Skip to content

Commit

Permalink
[SPARK-18692][BUILD][DOCS] Test Java 8 unidoc build on Jenkins
Browse files Browse the repository at this point in the history
## What changes were proposed in this pull request?

This PR proposes to run Spark unidoc to test Javadoc 8 build as Javadoc 8 is easily re-breakable.

There are several problems with it:

- It introduces little extra bit of time to run the tests. In my case, it took 1.5 mins more (`Elapsed :[94.8746569157]`).
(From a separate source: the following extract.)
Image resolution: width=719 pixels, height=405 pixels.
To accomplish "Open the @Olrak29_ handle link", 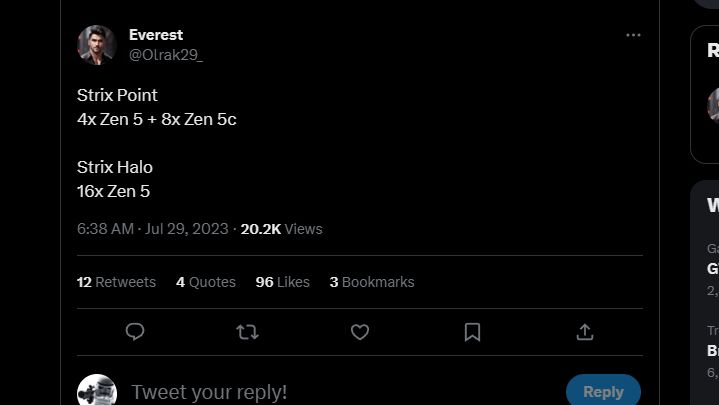I will point(166,55).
How it was tested is described in "How was this patch tested?".

- > One problem that I noticed was that Unidoc appeared to be processing test sources: if we can find a way to exclude those from being processed in the first place then that might significantly speed things up.
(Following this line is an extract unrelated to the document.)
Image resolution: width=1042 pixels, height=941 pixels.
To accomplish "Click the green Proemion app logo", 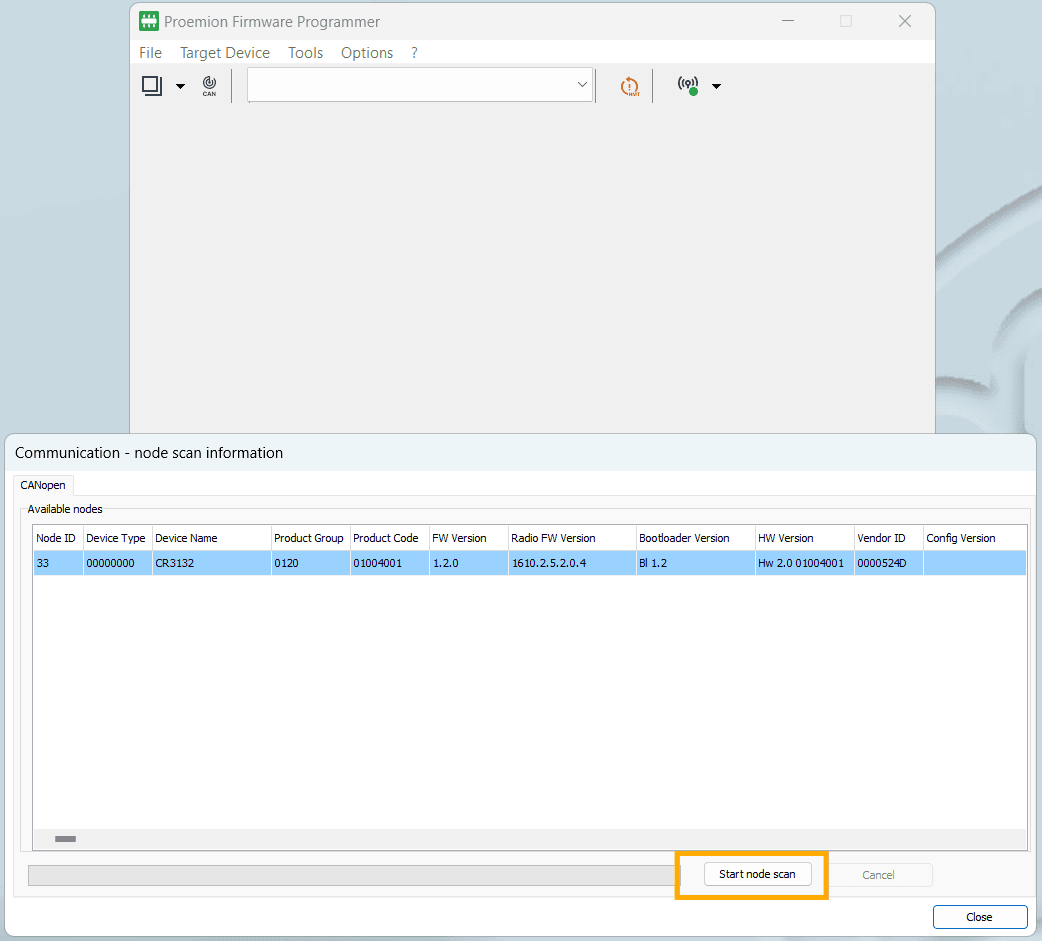I will 149,21.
  (see  joshrosen's [comment](https://issues.apache.org/jira/browse/SPARK-18692?focusedCommentId=15947627&page=com.atlassian.jira.plugin.system.issuetabpanels:comment-tabpanel#comment-15947627))

To complete this automated build, It also suggests to fix existing Javadoc breaks / ones introduced by test codes as described above.

There fixes are similar instances that previously fixed. Please refer apache#15999 and apache#16013

Note that this only fixes **errors** not **warnings**. Please see my observation apache#17389 (comment) for spurious errors by warnings.

## How was this patch tested?

Manually via `jekyll build` for building tests. Also, tested via running `./dev/run-tests`.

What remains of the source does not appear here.